Yeah. Good morning, guys. Tim, how should we think about the intake center closures and that strategy shift from a revenue standpoint? Are they-- You know, I understand the concept that, you know, the capacity is already constrained, so there's no real need to have those shops or those intake centers referring volume over. Do you expect any actual material impact on the top line from those closures?

Tim O'Day
President and Chief Executive Officer, Boyd Group Services

Not at all. No, we're trading off work. The reason that we closed a number of intake centers is that we didn't have capacity to service the incremental business, and it didn't make sense to bear the expense. Well, the expense, you know, wasn't material. It just didn't make sense to continue that. We do have a very successful model.

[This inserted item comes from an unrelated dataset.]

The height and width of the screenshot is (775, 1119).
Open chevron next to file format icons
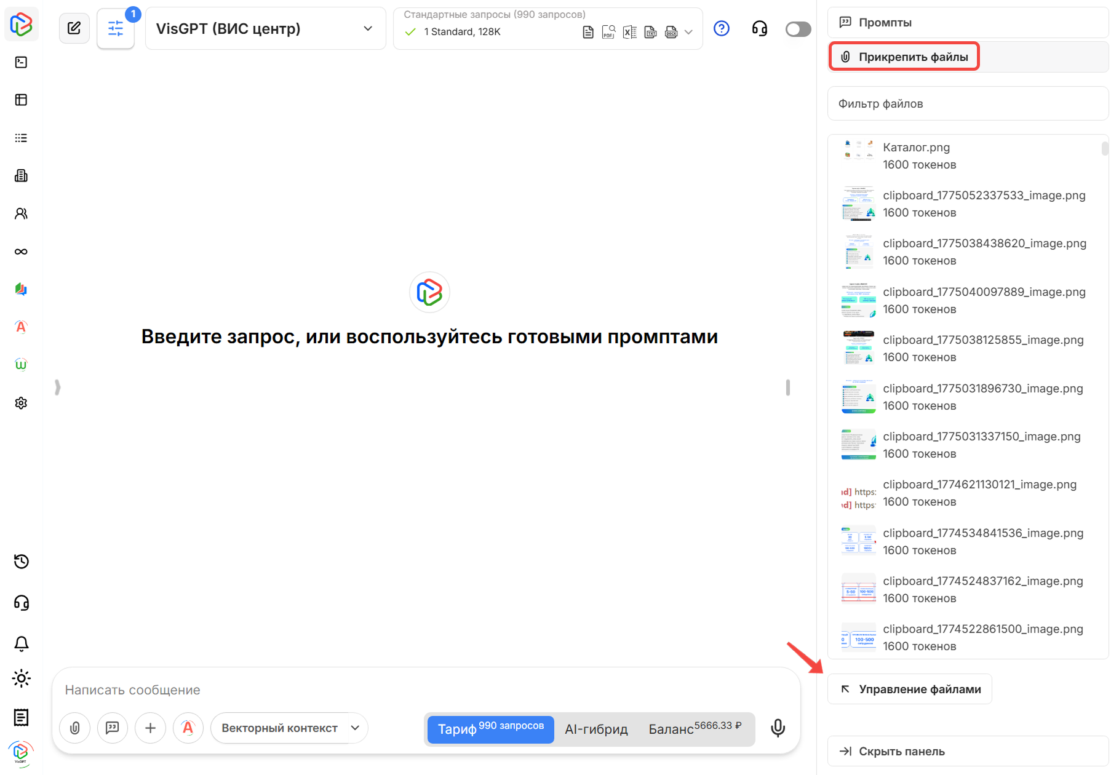coord(688,32)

We know how to deploy it. I think, you know, when at whatever point the market returns to, you know, demand, where we're really looking to identify more demand, I'm confident in our ability to pull the intake center strategy back in. We know how to execute it and it does work well, just isn't necessary in the current environment.

Steve Hansen
Managing Director, Equity Analyst, Raymond James

Okay. No, that's very helpful. Then just on the margin front, it sounds like you're pretty confident in labor margins improving incrementally as you get additional price and perhaps some additional throughput. I just wanted to be a little bit more clear on the idea around complexity and/or severity. Is there a difference between that severity and new car impact that you're describing? I'm just trying to parse out some of the differences there. I think as you described in earlier, in Chris' comment, there's the new car issue, but there's also a drivable versus a non-drivable. Can you just maybe help us understand that issue a little bit better as it relates to margins?

Tim O'Day
President and Chief Executive Officer, Boyd Group Services

I think the anytime you shift mix toward parts and away from labor in terms of the total mix, your, you know, overall gross margin is going to be impacted because part margins, while it's not exact, part margins are about half of what labor margins are. That shift will impact the overall gross margin. You know, the cause of the higher mix of parts right now, one is a systematic or not systematic, it's a trend that will continue, which is vehicle complexity. The other trend is high used car values, which are causing insurers to repair cars that, you know, in a normal environment would have been totaled out. Those cars tend to have more damage because they're, you know, high-value repairs.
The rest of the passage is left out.